The paper proposes a new class of cutoff functions with higher-order smoothness and demonstrates their benefits in reducing errors and computational costs in molecular simulations.

Findings

Systematic error reduction of ~25% in energies and times with n=2 or 3

Discontinuous stress and moduli for n=0 and 1

Modified Wolf summation improves Coulomb calculations under certain conditions

Abstract

A class of radial, polynomial cutoff functions $f_{\textrm{c}n}(r)$ for short-ranged pair potentials or related expressions is proposed. Their derivatives up to order $n$ and $n+1$ vanish at the outer cutoff $r_\textrm{c}$ and an inner radius $r_\textrm{i}$, respectively. Moreover, $f_{\textrm{c}n}(r \le r_\textrm{i}) = 1$ and $f_{\textrm{c}n}(r\ge r_\textrm{c})=0$. It is shown that the used order $n$ can qualitatively affect results: stress and bulk moduli of ideal crystals are unavoidably discontinuous with density for $n=0$ and $n=1$, respectively.
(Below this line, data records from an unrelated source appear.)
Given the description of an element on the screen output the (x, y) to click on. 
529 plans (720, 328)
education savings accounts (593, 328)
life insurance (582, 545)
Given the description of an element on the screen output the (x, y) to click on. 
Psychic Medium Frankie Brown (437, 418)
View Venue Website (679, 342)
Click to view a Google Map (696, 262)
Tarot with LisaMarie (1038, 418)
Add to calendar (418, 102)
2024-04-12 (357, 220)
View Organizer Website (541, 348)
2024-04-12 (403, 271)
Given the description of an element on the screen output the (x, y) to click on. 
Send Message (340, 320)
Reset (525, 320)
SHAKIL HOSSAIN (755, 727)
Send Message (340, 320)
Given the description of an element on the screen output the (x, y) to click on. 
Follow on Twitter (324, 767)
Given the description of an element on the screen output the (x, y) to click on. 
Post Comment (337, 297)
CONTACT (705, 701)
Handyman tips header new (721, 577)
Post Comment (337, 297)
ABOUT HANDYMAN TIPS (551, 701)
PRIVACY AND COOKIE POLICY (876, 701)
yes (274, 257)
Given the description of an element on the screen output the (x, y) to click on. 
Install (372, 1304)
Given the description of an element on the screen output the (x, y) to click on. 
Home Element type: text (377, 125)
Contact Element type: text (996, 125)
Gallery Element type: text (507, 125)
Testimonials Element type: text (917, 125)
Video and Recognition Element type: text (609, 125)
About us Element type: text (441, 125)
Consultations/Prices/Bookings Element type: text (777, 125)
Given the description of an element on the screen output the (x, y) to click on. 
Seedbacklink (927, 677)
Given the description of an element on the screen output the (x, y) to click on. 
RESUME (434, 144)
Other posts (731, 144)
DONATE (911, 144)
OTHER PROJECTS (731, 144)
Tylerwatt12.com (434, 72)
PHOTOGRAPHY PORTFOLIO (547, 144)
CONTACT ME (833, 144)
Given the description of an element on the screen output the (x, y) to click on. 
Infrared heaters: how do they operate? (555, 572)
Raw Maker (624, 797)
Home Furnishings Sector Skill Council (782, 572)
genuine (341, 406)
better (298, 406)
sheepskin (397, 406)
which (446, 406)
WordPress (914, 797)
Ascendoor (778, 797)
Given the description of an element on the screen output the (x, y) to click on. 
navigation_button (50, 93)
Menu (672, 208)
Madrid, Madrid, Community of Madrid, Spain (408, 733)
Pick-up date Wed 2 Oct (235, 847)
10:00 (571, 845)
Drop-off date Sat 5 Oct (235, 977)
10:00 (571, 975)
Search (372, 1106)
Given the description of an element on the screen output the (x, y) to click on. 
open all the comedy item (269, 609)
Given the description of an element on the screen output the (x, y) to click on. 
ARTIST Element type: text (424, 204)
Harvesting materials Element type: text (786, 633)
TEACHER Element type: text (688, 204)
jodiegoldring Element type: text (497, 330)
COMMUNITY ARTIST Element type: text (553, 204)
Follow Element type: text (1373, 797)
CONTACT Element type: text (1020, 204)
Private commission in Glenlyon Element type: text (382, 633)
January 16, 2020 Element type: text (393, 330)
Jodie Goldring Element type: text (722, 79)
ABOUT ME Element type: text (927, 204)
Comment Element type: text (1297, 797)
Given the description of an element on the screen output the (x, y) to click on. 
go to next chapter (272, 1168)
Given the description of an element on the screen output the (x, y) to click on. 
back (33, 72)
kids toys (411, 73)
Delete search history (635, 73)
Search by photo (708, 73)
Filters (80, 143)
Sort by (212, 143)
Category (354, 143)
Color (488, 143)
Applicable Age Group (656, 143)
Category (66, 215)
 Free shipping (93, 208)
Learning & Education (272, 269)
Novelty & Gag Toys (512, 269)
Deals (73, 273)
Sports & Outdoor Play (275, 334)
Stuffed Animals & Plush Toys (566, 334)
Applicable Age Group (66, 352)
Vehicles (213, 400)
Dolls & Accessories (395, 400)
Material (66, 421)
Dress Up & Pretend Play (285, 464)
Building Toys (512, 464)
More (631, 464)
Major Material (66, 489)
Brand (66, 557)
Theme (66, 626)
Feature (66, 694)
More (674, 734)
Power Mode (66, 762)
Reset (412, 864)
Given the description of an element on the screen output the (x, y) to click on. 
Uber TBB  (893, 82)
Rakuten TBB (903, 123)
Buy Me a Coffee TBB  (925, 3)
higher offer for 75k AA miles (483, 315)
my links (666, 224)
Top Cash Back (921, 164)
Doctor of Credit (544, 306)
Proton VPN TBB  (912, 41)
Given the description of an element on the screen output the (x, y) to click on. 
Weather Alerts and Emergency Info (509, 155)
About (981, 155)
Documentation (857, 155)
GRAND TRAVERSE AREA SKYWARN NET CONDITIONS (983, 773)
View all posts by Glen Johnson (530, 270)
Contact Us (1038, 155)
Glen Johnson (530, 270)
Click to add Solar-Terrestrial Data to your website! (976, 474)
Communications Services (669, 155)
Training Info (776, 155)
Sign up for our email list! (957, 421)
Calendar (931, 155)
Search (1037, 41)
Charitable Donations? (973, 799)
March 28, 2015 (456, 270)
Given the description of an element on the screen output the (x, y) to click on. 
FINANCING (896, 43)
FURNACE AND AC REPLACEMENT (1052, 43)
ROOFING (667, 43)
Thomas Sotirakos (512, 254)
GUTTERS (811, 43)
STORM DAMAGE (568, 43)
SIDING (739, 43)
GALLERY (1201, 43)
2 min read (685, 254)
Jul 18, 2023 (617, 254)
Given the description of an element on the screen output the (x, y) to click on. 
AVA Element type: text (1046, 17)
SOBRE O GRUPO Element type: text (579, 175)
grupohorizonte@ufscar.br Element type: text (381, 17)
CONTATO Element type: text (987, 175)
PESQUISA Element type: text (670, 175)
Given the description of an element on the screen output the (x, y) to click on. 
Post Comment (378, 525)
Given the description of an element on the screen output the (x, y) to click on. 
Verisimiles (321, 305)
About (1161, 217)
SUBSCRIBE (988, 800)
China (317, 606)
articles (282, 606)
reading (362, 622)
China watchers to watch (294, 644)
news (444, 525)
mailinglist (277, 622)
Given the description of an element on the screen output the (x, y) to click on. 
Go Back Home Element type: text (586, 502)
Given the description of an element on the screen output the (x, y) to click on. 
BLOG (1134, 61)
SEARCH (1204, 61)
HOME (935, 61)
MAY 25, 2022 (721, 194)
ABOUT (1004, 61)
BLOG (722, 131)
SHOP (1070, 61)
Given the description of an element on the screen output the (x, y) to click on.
Systematic errors on energies and computing times decrease by approximately 25\% for Lennard-Jones with $n=2$ or $n=3$ compared to standard cutting procedures. Another cutoff function turns out beneficial to compute Coulomb interactions using the Wolf summation, which is shown to not properly converge when local charge neutrality is obeyed only in a stochastic sense. However, for all investigated homogeneous systems with thermal noise (ionic crystals and liquids), the modified Wolf summation, despite being infinitely differentiable at $r_\textrm{c}$, converges similarly quickly as the original summation. Finally, it is discussed how to reduce the computational cost of numerically exact Monte Carlo simulations using the Wolf summation even when it does not properly converge.